> **Problem requirements**: Convert the lines below into a JSON list of strings with one string per line, leaving out blank lines.

* Begin *

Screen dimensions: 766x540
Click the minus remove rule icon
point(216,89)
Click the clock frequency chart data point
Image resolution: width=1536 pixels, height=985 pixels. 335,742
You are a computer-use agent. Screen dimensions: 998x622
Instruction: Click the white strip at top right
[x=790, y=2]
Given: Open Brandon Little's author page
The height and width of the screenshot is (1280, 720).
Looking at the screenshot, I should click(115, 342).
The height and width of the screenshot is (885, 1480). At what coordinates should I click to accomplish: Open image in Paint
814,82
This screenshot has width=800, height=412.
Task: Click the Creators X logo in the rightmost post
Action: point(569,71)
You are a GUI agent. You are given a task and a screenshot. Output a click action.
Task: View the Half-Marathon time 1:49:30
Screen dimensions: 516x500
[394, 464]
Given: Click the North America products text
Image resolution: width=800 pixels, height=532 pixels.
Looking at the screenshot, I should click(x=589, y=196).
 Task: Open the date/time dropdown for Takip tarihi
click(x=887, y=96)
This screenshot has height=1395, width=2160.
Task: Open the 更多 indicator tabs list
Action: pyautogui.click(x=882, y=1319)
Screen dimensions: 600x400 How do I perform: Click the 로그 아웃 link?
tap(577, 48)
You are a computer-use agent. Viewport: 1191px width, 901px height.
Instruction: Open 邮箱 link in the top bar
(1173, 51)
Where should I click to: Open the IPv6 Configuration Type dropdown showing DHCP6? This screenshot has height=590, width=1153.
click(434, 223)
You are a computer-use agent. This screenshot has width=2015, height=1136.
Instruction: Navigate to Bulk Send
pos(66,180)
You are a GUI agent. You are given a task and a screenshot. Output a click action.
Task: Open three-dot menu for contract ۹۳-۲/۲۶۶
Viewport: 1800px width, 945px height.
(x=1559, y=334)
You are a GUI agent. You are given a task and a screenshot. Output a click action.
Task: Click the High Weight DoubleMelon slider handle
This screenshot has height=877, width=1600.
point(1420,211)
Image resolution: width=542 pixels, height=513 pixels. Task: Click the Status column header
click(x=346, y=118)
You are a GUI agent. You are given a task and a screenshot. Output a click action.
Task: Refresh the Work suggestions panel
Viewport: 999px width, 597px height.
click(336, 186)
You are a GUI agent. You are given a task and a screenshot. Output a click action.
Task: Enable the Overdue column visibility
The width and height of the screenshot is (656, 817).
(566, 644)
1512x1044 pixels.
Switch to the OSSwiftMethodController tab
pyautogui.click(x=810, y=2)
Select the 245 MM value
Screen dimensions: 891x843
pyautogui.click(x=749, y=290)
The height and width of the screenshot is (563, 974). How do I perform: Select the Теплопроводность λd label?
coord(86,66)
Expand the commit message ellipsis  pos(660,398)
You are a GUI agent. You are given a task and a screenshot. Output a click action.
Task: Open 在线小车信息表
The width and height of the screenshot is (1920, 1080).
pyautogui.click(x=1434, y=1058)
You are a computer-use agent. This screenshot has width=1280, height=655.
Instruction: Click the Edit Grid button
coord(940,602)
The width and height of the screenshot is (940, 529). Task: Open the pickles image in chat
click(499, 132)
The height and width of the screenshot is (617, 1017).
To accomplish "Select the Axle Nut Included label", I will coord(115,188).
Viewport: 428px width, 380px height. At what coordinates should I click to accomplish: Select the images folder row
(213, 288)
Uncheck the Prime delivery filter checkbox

* End *

> **Expected output**:
[
  "Screen dimensions: 766x540",
  "Click the minus remove rule icon",
  "point(216,89)",
  "Click the clock frequency chart data point",
  "Image resolution: width=1536 pixels, height=985 pixels. 335,742",
  "You are a computer-use agent. Screen dimensions: 998x622",
  "Instruction: Click the white strip at top right",
  "[x=790, y=2]",
  "Given: Open Brandon Little's author page",
  "The height and width of the screenshot is (1280, 720).",
  "Looking at the screenshot, I should click(115, 342).",
  "The height and width of the screenshot is (885, 1480). At what coordinates should I click to accomplish: Open image in Paint",
  "814,82",
  "This screenshot has width=800, height=412.",
  "Task: Click the Creators X logo in the rightmost post",
  "Action: point(569,71)",
  "You are a GUI agent. You are given a task and a screenshot. Output a click action.",
  "Task: View the Half-Marathon time 1:49:30",
  "Screen dimensions: 516x500",
  "[394, 464]",
  "Given: Click the North America products text",
  "Image resolution: width=800 pixels, height=532 pixels.",
  "Looking at the screenshot, I should click(x=589, y=196).",
  " Task: Open the date/time dropdown for Takip tarihi",
  "click(x=887, y=96)",
  "This screenshot has height=1395, width=2160.",
  "Task: Open the 更多 indicator tabs list",
  "Action: pyautogui.click(x=882, y=1319)",
  "Screen dimensions: 600x400 How do I perform: Click the 로그 아웃 link?",
  "tap(577, 48)",
  "You are a computer-use agent. Viewport: 1191px width, 901px height.",
  "Instruction: Open 邮箱 link in the top bar",
  "(1173, 51)",
  "Where should I click to: Open the IPv6 Configuration Type dropdown showing DHCP6? This screenshot has height=590, width=1153.",
  "click(434, 223)",
  "You are a computer-use agent. This screenshot has width=2015, height=1136.",
  "Instruction: Navigate to Bulk Send",
  "pos(66,180)",
  "You are a GUI agent. You are given a task and a screenshot. Output a click action.",
  "Task: Open three-dot menu for contract ۹۳-۲/۲۶۶",
  "Viewport: 1800px width, 945px height.",
  "(x=1559, y=334)",
  "You are a GUI agent. You are given a task and a screenshot. Output a click action.",
  "Task: Click the High Weight DoubleMelon slider handle",
  "This screenshot has height=877, width=1600.",
  "point(1420,211)",
  "Image resolution: width=542 pixels, height=513 pixels. Task: Click the Status column header",
  "click(x=346, y=118)",
  "You are a GUI agent. You are given a task and a screenshot. Output a click action.",
  "Task: Refresh the Work suggestions panel",
  "Viewport: 999px width, 597px height.",
  "click(336, 186)",
  "You are a GUI agent. You are given a task and a screenshot. Output a click action.",
  "Task: Enable the Overdue column visibility",
  "The width and height of the screenshot is (656, 817).",
  "(566, 644)",
  "1512x1044 pixels.",
  "Switch to the OSSwiftMethodController tab",
  "pyautogui.click(x=810, y=2)",
  "Select the 245 MM value",
  "Screen dimensions: 891x843",
  "pyautogui.click(x=749, y=290)",
  "The height and width of the screenshot is (563, 974). How do I perform: Select the Теплопроводность λd label?",
  "coord(86,66)",
  "Expand the commit message ellipsis  pos(660,398)",
  "You are a GUI agent. You are given a task and a screenshot. Output a click action.",
  "Task: Open 在线小车信息表",
  "The width and height of the screenshot is (1920, 1080).",
  "pyautogui.click(x=1434, y=1058)",
  "You are a computer-use agent. This screenshot has width=1280, height=655.",
  "Instruction: Click the Edit Grid button",
  "coord(940,602)",
  "The width and height of the screenshot is (940, 529). Task: Open the pickles image in chat",
  "click(499, 132)",
  "The height and width of the screenshot is (617, 1017).",
  "To accomplish \"Select the Axle Nut Included label\", I will coord(115,188).",
  "Viewport: 428px width, 380px height. At what coordinates should I click to accomplish: Select the images folder row",
  "(213, 288)",
  "Uncheck the Prime delivery filter checkbox"
]